Deux appels ont été lancés au cours de cette pandémie, l’un avec la CFDT, l’autre avec la CGT, la FSU, l’Union Syndicale Solidaires et la Confédération paysanne :

–       Le « Pacte pour le Pouvoir de vivre » : le 5 mars 2019, 19 organisations (60 aujourd’hui), se présentant comme des « acteurs majeurs dans la protection de l’environnement, la lutte contre la pauvreté, le soutien aux migrants, le monde étudiant, le monde du travail, de l’éducation populaire, de l’économie sociale et solidaire et de la mutualité ». Depuis, ce « pacte » se traduit principalement par des activités de communication, de formation, et d’interpellation des candidats et des élus.
 
–       Le collectif « Plus jamais ça » : le 18 janvier 2020, un collectif associant au départ 8 organisations : syndicats (CGT, Solidaires, FSU, Confédération paysanne) et associations (Attac, Greenpeace, Amis de la terre, Oxfam) publie un « plan de sortie de crise » de 34 mesures dites « alternatives au capitalisme néolibéral, productiviste et autoritaire. » Ce collectif est devenu depuis l’« Alliance écologique et sociale » : « face aux plans de relance du gouvernement, qui ne font que relancer un système profondément insoutenable, nous en appelons … à des mesures courageuses, permettant une reconversion sociale et écologique de la production agricole, industrielle et de services, pour à la fois créer des centaines de milliers d’emplois de qualité et cesser les activités les plus néfastes pour les populations et la planète ».[6]
Reste à savoir dans quelle mesure ces initiatives prises au niveau des directions syndicales seront réellement et rapidement appropriées par les équipes syndicales des entreprises et des territoires.

Paul Bouffartigue.

 

[1] Cet article est un condensé d’une conférence de Paul Bouffartigue à l’Université Populaire du Pays d’Aix le 12 décembre 2022.
[2] Cité par Michèle Descolombes, « Syndicats et transition écologique.
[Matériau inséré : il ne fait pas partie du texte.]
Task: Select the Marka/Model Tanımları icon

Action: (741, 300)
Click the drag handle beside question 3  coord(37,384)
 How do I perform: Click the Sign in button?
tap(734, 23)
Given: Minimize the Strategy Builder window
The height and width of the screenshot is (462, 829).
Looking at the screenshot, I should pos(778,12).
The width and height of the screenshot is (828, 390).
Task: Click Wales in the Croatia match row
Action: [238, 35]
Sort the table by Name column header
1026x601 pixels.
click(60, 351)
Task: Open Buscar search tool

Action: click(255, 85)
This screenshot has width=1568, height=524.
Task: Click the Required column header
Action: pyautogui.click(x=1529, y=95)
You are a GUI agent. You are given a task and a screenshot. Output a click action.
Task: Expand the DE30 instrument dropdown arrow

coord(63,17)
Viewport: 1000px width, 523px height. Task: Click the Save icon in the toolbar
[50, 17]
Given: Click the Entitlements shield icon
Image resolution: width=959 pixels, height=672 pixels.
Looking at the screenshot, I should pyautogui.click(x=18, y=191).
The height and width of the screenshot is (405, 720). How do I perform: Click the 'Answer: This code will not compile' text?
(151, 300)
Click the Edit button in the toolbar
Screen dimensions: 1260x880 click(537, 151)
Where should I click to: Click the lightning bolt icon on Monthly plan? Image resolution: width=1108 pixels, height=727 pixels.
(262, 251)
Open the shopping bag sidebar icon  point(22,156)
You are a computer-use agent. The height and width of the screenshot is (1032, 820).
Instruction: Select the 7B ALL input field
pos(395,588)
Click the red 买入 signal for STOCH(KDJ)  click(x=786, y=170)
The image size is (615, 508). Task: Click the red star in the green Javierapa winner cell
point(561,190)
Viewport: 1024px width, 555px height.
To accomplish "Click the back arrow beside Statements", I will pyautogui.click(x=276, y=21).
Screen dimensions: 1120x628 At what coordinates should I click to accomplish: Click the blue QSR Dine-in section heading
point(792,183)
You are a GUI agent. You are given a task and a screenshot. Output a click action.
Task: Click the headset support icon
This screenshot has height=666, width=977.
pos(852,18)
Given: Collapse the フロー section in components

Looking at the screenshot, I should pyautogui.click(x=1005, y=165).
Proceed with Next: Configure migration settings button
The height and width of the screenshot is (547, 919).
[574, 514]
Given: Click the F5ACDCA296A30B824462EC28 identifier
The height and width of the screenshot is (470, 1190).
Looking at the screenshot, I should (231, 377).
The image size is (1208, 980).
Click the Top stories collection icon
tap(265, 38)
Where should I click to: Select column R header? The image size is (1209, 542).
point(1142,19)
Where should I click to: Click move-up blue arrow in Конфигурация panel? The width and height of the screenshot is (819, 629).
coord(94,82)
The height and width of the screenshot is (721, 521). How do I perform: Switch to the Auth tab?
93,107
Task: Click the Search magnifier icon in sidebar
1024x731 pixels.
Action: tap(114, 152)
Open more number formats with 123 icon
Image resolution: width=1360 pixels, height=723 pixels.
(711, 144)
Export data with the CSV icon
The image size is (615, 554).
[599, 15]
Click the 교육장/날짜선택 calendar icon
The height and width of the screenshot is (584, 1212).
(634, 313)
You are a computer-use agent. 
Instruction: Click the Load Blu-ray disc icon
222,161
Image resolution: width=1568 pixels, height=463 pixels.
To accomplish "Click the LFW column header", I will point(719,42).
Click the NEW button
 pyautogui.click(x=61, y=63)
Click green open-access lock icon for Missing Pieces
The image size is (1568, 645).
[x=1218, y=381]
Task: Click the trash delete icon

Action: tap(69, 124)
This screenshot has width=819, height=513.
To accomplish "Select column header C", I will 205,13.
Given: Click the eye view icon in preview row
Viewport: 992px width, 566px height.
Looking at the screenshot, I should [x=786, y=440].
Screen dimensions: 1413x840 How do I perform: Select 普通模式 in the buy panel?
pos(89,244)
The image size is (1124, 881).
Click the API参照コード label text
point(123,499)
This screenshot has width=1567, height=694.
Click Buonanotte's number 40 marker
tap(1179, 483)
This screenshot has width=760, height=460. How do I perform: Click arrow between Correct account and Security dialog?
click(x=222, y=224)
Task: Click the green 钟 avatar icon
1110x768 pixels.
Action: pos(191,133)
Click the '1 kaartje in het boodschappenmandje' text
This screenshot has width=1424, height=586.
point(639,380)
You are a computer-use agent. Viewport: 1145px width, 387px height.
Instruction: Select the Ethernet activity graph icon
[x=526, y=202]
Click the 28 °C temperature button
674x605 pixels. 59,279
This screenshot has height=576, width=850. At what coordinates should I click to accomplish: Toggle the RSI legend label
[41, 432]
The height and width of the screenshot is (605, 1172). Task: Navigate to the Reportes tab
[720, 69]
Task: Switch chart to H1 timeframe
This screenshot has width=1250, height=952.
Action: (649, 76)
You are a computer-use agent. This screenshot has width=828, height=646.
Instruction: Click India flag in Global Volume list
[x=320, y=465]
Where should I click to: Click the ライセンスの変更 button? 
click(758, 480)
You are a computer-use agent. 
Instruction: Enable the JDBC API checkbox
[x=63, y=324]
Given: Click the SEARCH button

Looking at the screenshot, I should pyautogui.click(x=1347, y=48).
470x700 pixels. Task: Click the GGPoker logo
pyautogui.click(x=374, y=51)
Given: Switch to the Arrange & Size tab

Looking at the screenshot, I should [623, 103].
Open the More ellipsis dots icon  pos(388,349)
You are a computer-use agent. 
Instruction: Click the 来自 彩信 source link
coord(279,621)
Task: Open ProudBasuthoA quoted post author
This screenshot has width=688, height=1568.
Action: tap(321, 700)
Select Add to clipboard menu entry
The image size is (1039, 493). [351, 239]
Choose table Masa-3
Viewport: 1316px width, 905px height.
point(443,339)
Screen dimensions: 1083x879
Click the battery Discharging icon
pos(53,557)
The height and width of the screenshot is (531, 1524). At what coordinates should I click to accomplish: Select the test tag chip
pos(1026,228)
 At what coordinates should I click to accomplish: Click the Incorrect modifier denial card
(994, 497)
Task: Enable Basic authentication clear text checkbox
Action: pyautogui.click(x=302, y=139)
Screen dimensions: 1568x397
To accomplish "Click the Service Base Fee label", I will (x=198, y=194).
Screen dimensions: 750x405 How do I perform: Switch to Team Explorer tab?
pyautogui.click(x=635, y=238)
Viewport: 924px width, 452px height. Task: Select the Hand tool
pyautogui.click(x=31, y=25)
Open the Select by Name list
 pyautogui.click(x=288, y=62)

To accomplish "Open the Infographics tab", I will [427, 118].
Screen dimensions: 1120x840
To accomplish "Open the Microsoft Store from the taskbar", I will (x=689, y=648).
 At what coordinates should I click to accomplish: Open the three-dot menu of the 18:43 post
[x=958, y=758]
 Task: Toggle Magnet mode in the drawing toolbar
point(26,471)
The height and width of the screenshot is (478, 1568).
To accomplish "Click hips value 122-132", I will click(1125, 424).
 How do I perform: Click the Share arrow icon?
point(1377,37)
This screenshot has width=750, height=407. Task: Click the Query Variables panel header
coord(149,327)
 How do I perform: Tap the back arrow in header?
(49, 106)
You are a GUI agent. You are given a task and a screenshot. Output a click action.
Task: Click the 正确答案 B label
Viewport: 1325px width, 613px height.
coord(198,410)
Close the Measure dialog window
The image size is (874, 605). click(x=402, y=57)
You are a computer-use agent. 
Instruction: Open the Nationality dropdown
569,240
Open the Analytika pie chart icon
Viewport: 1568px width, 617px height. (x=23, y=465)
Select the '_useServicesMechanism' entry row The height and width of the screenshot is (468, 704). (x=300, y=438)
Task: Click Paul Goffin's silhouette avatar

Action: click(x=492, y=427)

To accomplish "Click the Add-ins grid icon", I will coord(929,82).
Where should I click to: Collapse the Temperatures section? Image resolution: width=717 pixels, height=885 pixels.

Un paysage (partagé) de travail », Ecologie et Politique, n° 50, 2015-1, pp. 11-22.
[3] Serge Audier, L’âge productiviste. Hégémonie prométhéenne, brèches et alternatives écologiques, La Découverte, 2019. Cet auteur voit dans l’imprégnation culturelle profonde du productivisme la raison qui explique que, malgré la montée des signaux d’alarme écologiques, les défenseurs de la cause écologique peinent à convaincre.
 
 
[4] Thomas Coutrot, Libérer le travail. Pourquoi la gauche s’en moque et pourquoi ça doit changer ? Paris, Seuil, 2018.
[5] Renaud Bécot invite à préférer celui de désastre, car catastrophe restreint les effets à l’immédiat, alors qu’ils sont différés, les responsables industriels et les autorités cherchant à maquiller ces derniers : « Au croisement des luttes environnementales et sociales » Entretien donné à la revue en ligne Ballast, 15 février 2022. https://www.revue-ballast.fr/au-croisement-des-luttes-environnementales-et-sociales-rencontre-avec-l’historien-renaud-becot/
[6] L’alliance écologique et sociale a été rejointe par de nombreuses autres organisations dont Alternatiba, Youth for climate, UNEF, France Nature Environnement.